··· PASSAGE FOR REVIEW

And as for many of us with allotments thats a big chunk of the calories we take in, thats a most valid point.

Its kind of... I dunno, I don't especially care how much carbon dioxide a website says I produce cycling, as I know that with the way we eat its so near to being zero (when calculated as an increase above what I'd be producing anyway) as makes no odds.

Remember too that because we maintain a higher level of fitness through cycling than the average motorist, we're also more efficient when we're not cycling. We're not carrying extra fat and body mass that has to be maintained through eating more doughnuts. We're not clogging up hospital beds with coronaries brought on through sitting in traffic for years and never getting our hearts pumping.

A simpler way of looking at this is whether what you're doing is 'good', 'not awful', or 'awful'. To commute on foot or bike is good, to commute by train isn't dreadful, to do so by car puts you at a disadvantage (morally, ethically and physiologically). Ain't that complicated.
 

Pedal Post

New Member
Little_McKay said:
Wow!

Cycling = 788g
Car = 12kg

We really are doing our bit, eh? Think I'll defo be keeping this cycling thing up! lol

I am pleased that this is making an impact!

;)
 
I never trust these calculators. In this case, I couldn't even see the site - it tells me I'm running Explorer 6 and I need to upgrade first. That in itself would produce CO2 (think of all the computers powering the internet) ... and besides, I cannot install such stuff on my office computer.

The thing is, the alternative for my bike commute is the London Underground. But my tube journey has no inoticeable incremental effect on power consumption of the tube train, and will not lead to the production of extra trains either: TfL will not in a million years (well, not in the next couple of years in any case) run extra trains to accommodate more passengers on the Northern Line. So a tube-generated CO2 emission figure, allocated to me based on my 'share' of overall CO2-production by the Northern Line would be misleading.

CO2 emissions for such forms of transport are not linear, but stepped, and cannot be allocated to individual travellers in a meaningful way that gives the individual traveller a choice of CO2-impact reducing behaviour. Methinks.
 
As an added thought: if it's true that regular cyclists stay healthier and alive for a few more years than non-cyclists, then that needs to be reflected in the calculation as well. "We" green cyclists will continue to lead lives on this planet for longer than our car-driving and train-travelling brothers and sisters, who will kick the bucket before we do. "We" will thus continue to belt CO2 into the air for longer - bad on us.

······
··· DATA FOR ANALYSIS

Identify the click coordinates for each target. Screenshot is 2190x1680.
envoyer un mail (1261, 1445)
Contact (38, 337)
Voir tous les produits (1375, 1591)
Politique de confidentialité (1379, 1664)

······

**PROBLEM REQUIREMENTS**
In the forum thread on cycling and carbon dioxide, what figure is listed for the car?

**ANSWER AREA**
12kg